Short answer
An NV (Naamloze Vennootschap / SA) is the company form for large businesses that want to raise capital or go public. Minimum capital: EUR 61,500. Shares are freely transferable.
Advantages
Freely transferable shares
Easy to attract investors or sell shares
Stock exchange listing possible
The only company form that can be listed on the stock exchange
Issue bonds
Can issue bonds and other securities to raise capital
Strong credibility
The high minimum capital inspires confidence in banks, clients and suppliers
Limited liability
Shareholders only risk their contribution
Professional governance
Board of directors ensures a clear structure
Disadvantages
EUR 61,500 minimum capital
Must be fully paid up at incorporation
Incorporation costs EUR 2,000-5,000
Notary required
Board of directors mandatory
Or a sole director since the CSA reform
Governance obligations
Minutes, reporting and strict procedures
Statutory auditor
Mandatory if you exceed certain thresholds (revenue, staff, balance sheet total)
Rigid articles of association
Less freedom to include non-standard rules
When to choose?
- You want to take your company public
- You want to issue bonds or other securities
- You have many shareholders and want shares to be freely tradeable
- The law requires it: banks, insurers, certain financial institutions
- You want to project maximum credibility to large clients or investors
When not?
- You are an SME or startup: a BV is cheaper, more flexible and sufficient
- You do not have EUR 61,500 in starting capital
- You want to keep the administration simple
- You work with a small team and have no external investors
3. Not sure?
Most entrepreneurs hesitate between a few legal forms. Here are the most common comparisons.
The BV is more flexible, cheaper and sufficient for most businesses. Only choose an NV if you want freely tradeable shares, plan to go public, or the law requires it. The BV has no minimum capital; the NV requires EUR 61,500.

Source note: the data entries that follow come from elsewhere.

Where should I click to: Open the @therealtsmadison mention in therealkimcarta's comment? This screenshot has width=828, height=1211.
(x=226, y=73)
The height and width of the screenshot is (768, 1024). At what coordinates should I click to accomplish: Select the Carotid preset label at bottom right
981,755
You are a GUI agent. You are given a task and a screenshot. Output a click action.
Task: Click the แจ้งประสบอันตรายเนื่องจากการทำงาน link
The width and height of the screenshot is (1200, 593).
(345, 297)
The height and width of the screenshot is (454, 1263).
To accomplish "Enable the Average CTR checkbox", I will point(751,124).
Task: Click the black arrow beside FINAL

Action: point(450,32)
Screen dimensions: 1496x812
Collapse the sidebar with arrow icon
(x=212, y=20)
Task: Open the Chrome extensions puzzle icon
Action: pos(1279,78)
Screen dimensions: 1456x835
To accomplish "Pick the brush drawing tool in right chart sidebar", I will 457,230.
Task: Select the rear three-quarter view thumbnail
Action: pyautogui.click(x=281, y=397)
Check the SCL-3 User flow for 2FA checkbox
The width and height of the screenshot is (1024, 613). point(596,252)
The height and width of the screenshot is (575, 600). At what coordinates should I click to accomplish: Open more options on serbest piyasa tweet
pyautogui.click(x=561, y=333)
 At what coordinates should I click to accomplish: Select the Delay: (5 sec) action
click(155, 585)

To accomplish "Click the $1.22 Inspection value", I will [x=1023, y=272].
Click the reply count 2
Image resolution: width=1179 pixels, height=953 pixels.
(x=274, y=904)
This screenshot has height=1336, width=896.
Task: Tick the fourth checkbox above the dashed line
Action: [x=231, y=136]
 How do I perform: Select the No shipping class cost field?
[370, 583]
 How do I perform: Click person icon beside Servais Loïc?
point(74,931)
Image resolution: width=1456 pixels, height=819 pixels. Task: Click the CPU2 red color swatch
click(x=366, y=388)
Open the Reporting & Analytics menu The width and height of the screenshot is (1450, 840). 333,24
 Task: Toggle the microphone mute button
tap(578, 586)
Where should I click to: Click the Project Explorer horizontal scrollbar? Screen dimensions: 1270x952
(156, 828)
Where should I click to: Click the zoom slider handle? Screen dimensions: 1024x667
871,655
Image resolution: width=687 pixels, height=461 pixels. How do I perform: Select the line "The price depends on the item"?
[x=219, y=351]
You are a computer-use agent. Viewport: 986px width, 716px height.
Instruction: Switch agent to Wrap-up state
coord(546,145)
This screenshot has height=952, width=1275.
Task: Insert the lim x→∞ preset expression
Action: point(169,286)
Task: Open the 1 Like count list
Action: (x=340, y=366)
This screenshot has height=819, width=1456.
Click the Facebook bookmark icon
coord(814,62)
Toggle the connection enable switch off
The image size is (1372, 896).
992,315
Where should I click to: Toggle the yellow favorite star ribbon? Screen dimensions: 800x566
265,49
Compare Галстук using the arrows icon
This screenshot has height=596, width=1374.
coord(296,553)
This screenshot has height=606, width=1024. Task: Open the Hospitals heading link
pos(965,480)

Both are suitable for many shareholders. The difference: in an NV, capital determines voting rights; in a CV, every partner has an equal say. Choose an NV if you want to reward investors proportional to their contribution, a CV if democracy is central.
Some entrepreneurs consider a holding company in Luxembourg or the Netherlands. A Belgian NV is more transparent, benefits from the reduced SME rate (20%), and avoids the complexity of international structures. For most businesses, a Belgian NV or BV is the better choice.
How many NV's are there in Belgium?
View the exact figures, top cities, popular sectors and age distribution.
View the statistics →4. Frequently asked questions
What is an NV in Belgium?
An NV (Naamloze Vennootschap / SA) is a company with a minimum capital of EUR 61,500, freely transferable shares and a mandatory board of directors. It is the company form for large enterprises and listed companies.
What is the difference between a BV and an NV?
The main differences: an NV has a minimum capital of EUR 61,500 (BV: no minimum), shares are freely transferable (BV: restricted), and an NV can be listed on the stock exchange. For most businesses, a BV is better suited.
Can I set up an NV on my own?
Yes, since the CSA reform an NV can be established by a single person. Previously, at least two shareholders were required.
How much does it cost to set up an NV?
Expect EUR 2,000 to 5,000 in notary and incorporation costs, plus the EUR 61,500 minimum capital that must be fully paid up.